**Exercise task**
Reproduce the following lines word for word, without the pictures.

-- The records start --

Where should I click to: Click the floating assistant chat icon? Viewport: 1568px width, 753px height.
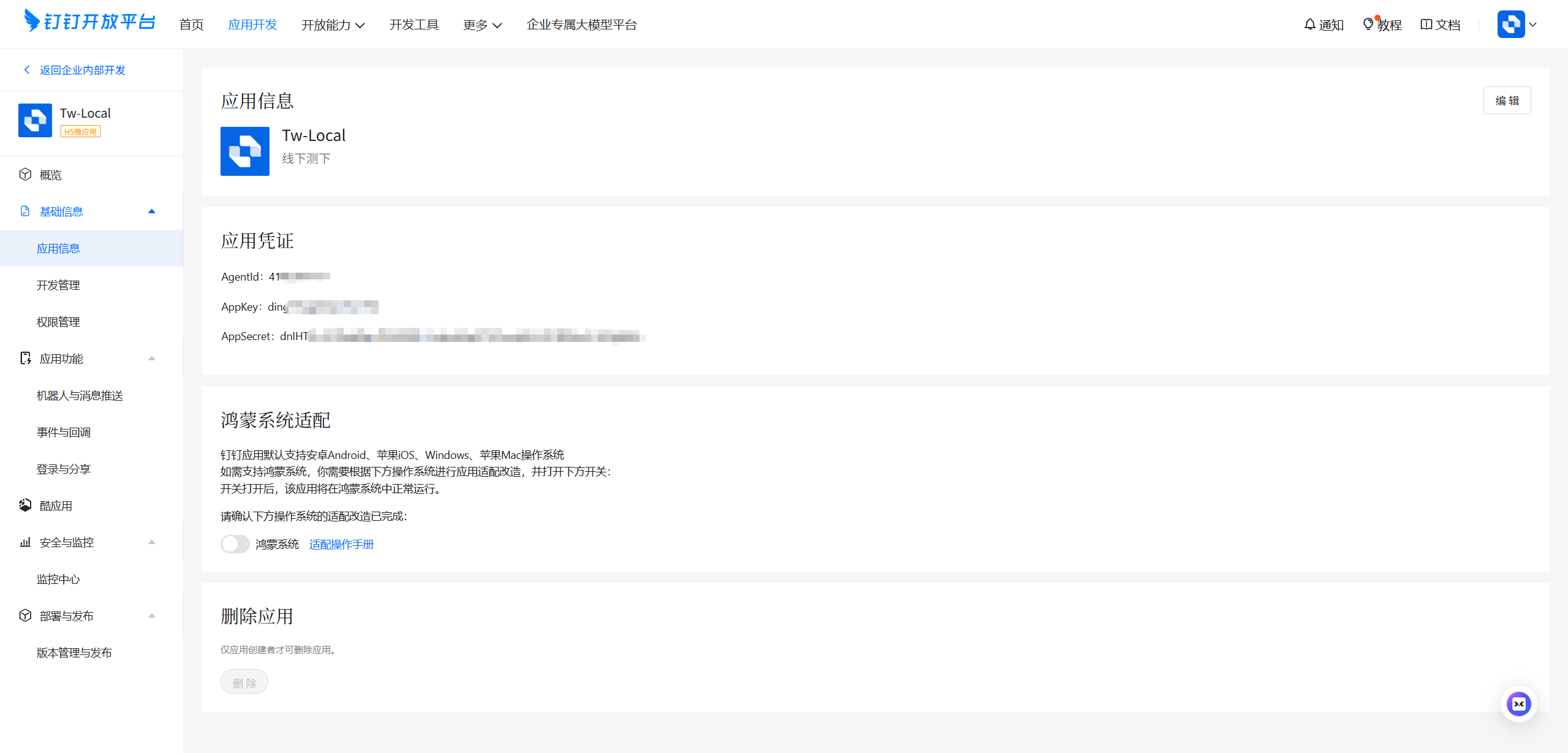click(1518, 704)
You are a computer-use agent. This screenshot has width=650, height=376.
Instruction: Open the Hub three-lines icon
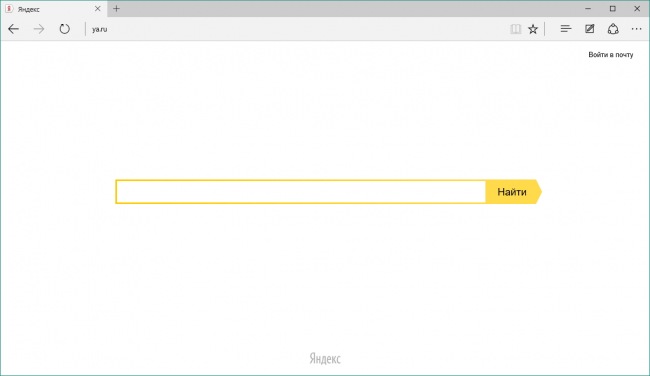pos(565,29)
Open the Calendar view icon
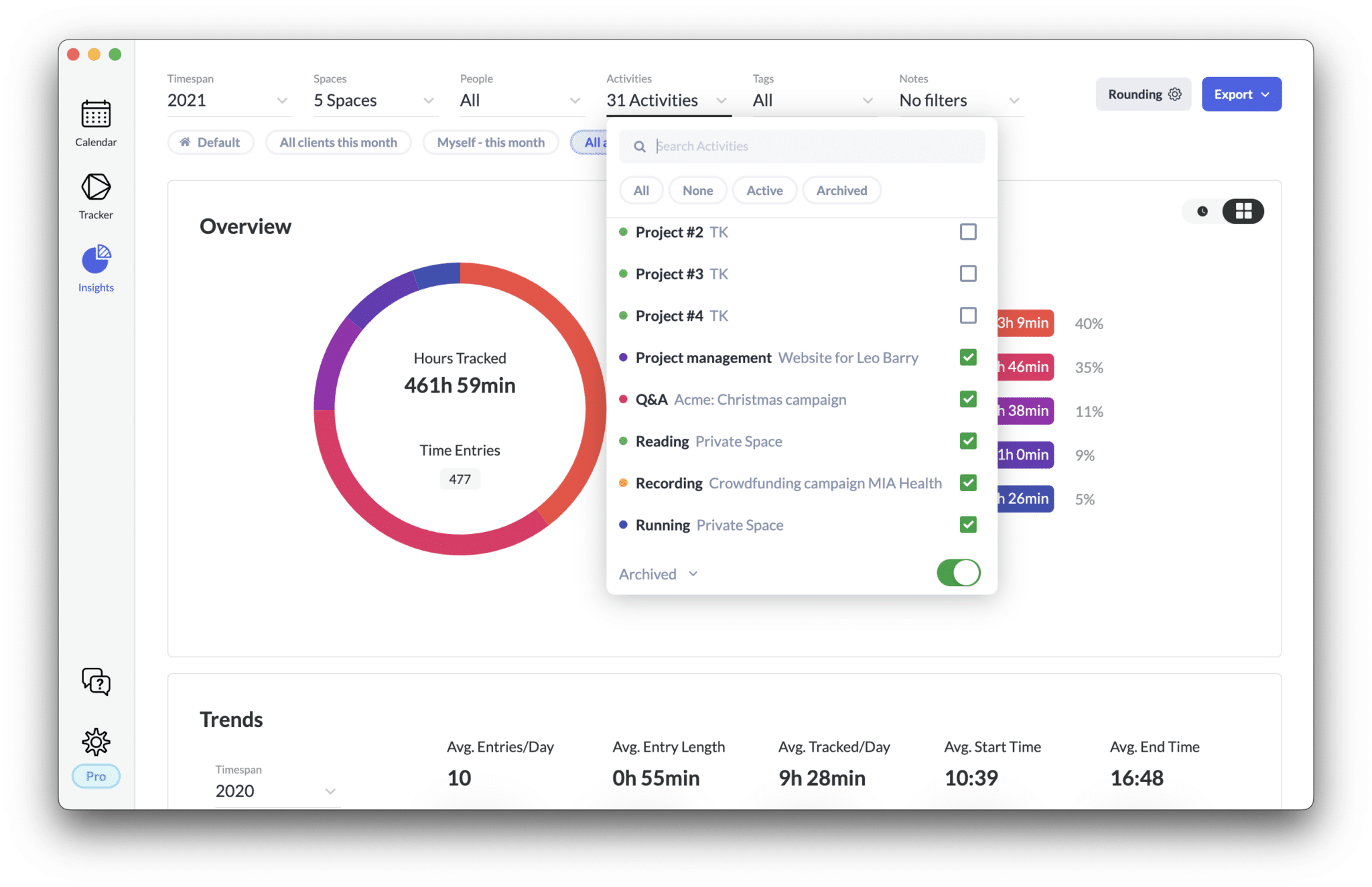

-- The records end --

**Solution to this task**
Where should I click to: Click the floating assistant chat icon? Viewport: 1568px width, 753px height.
click(1518, 704)
You are a computer-use agent. This screenshot has width=650, height=376.
Instruction: Open the Hub three-lines icon
pos(565,29)
Open the Calendar view icon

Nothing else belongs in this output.